[Source data]

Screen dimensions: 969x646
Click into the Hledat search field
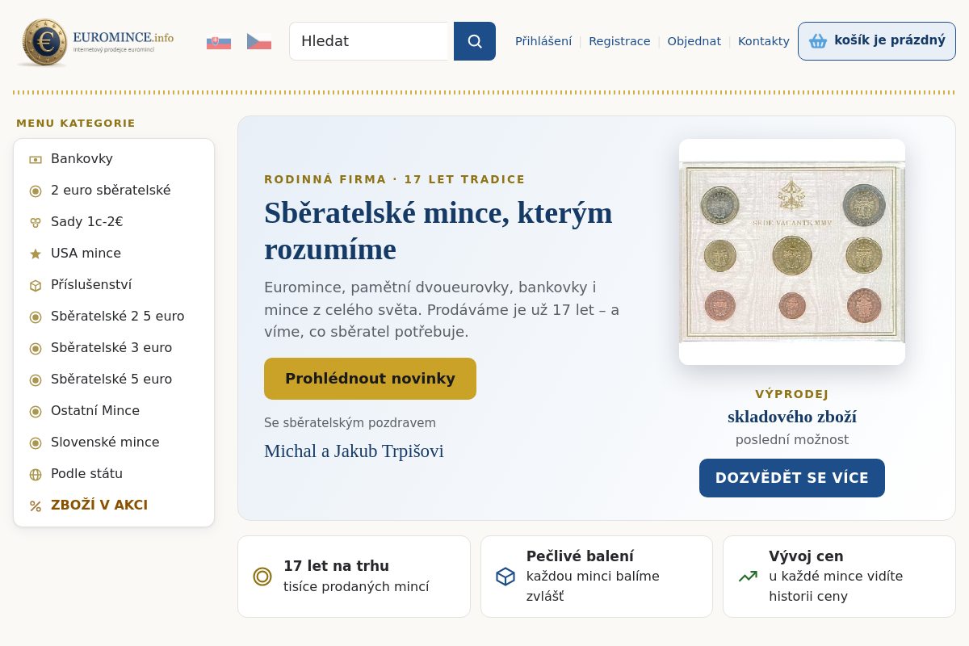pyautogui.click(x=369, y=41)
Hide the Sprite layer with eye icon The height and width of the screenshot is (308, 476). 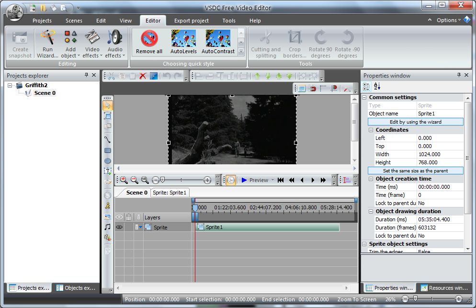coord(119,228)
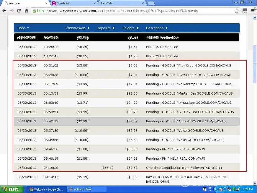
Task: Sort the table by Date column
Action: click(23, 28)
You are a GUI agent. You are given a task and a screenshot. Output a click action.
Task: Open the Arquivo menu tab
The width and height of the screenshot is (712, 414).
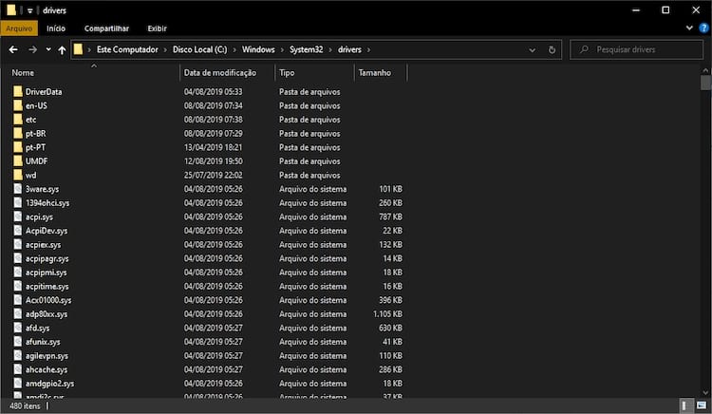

[/Source data]
[Source data]

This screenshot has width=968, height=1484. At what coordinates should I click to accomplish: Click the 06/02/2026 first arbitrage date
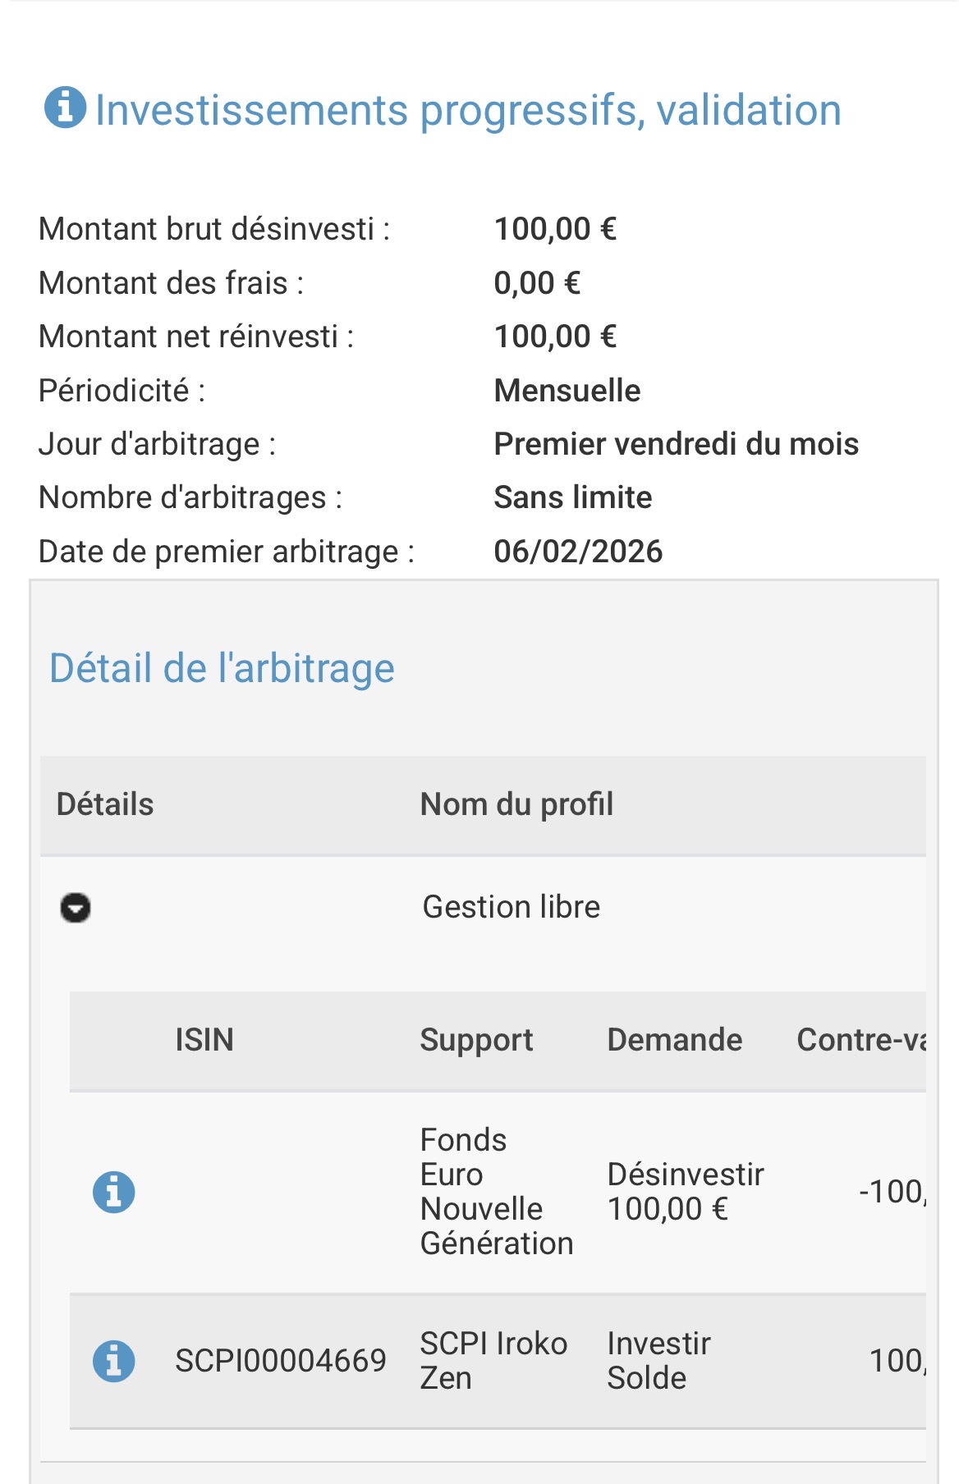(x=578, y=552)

[/Source data]
[Source data]

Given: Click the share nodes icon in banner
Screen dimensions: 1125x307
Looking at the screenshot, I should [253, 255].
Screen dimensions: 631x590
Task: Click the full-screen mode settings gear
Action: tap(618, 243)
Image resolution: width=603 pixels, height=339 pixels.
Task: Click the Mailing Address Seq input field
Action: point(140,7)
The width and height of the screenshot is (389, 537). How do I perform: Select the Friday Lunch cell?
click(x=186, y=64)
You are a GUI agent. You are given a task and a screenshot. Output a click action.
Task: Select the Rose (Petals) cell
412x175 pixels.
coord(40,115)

[/Source data]

Problem requirements
Could you retype exactly the lines above, starting at the line that contains "Task: Open the Arquivo menu tab" and ending at the line that contains "The width and height of the screenshot is (712, 414).", and nothing more?

Answer space
Task: Open the Arquivo menu tab
The width and height of the screenshot is (712, 414).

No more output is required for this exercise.